La verdad en cuanto a este suceso es que, si nuestra crítica teatral estuviera activa, El gato, con sus valoraciones deficientes y apresuradas, no hubiera pasado más que como un suceso aislado. Como vimos en la cita de Ego, las críticas negativas son divertidas de leer y de escribir. Este tipo de discurso prolifera solo en un país donde la crítica teatral en los últimos veinte años ha abogado por el paternalismo extremo sobre los espectáculos, donde cada vez son menos los premios que se otorgan tras el debate coherente y declarado de los críticos teatrales.
Si los amantes del teatro en Cuba encontraran en los medios de crítica (si al menos encontraran los medios de crítica) o en otras redes los trabajos de profesionales con una labor constante que les permita identificarlos, y, sobre todo, que sus juicios se adhieran a esa realidad teatral que fin de semana tras otro vemos en nuestros escenarios, El gato dentro de la caja estaría indudablemente muerto.
Eso sí, creo que de El gato podemos aprender varias cosas. Sobre todo, resaltar su manejo de las redes y la estrategia comunicativa para ser escuchado, a lo que se suma el hecho de asumirse como un ente con intenciones de reconocimiento. A pesar de lo efímero de la experiencia y aunque nos cueste aceptarlo, este personaje nos señala claramente que debemos cambiar las maneras de interactuar con la audiencia. Nuestras publicaciones especializadas apenas se leen, nuestros paneles y coloquios resultan aburridos y somos el hazmerreír entre los artistas.
Un medio como Tablas no puede centrarse solamente en la publicación de la revista o en la organización de desmontajes y presentaciones de libros. Tablas tiene que ser una marca con distintos niveles de acceso al público y a los artistas: podcasts, videos en YouTube, publicaciones en Instagram, en fin, todos los medios disponibles para conectar con quienes necesitan del consumo teatral.

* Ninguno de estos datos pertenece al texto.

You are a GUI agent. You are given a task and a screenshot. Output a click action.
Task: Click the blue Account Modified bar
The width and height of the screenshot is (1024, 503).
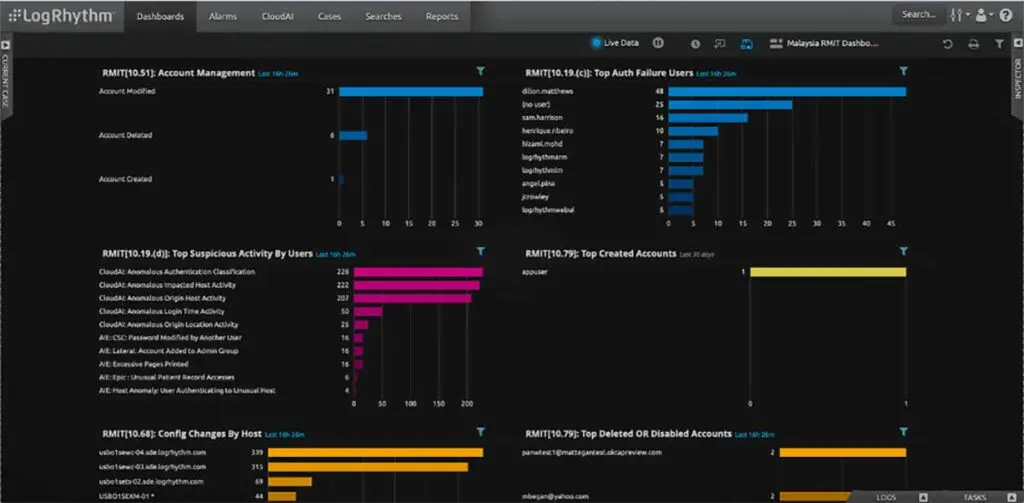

Tampoco es un secreto que el pago a la crítica teatral en las plataformas reconocidas por la institucionalidad es bajo, otro factor que se suma a que cada vez menos se le dedique cuerpo y alma a este trabajo. Pero insisto una vez más: no es una situación meramente económica, ni de apatía social, ni de necesidad de virtualización lo que ha puesto en jaque al crítico.
Más bien, estos factores mencionados han provocado el resquebrajamiento de lo principal: la pérdida de una tradición. Sin esa tradición no se puede acceder a los nuevos lenguajes; se carece de un objetivo que reinventar y salvar.
Hoy, con tristeza, miro a los pocos estudiantes que hacen los exámenes de ingreso para estudiar Teatrología. Muchos, por no decir la gran mayoría, son desconocedores del fin de la carrera y de su importancia. Menos son los que llegan a graduarse y contadas son las excepciones que se dedican a la investigación y a la crítica teatral.
Más triste me resulta aún que baje el nivel de los exámenes para el ingreso; quienes apuestan por esta política en aras de mantener viva la carrera solo blanden un cuchillo de doble filo, pues atentan directamente contra la exclusividad del conocimiento que preservamos, ese que, más que hacernos elitistas, nos permite obrar con mayor conciencia sobre una sociedad que necesita el diálogo con su teatro. Una necesidad imperante, quizás hoy más que nunca, porque lo que sucede sobre esas tablas es de los pocos espacios donde aún se respira libertad auténtica. Una libertad que, parafraseando una vez más la cita del inicio, necesita de amigos.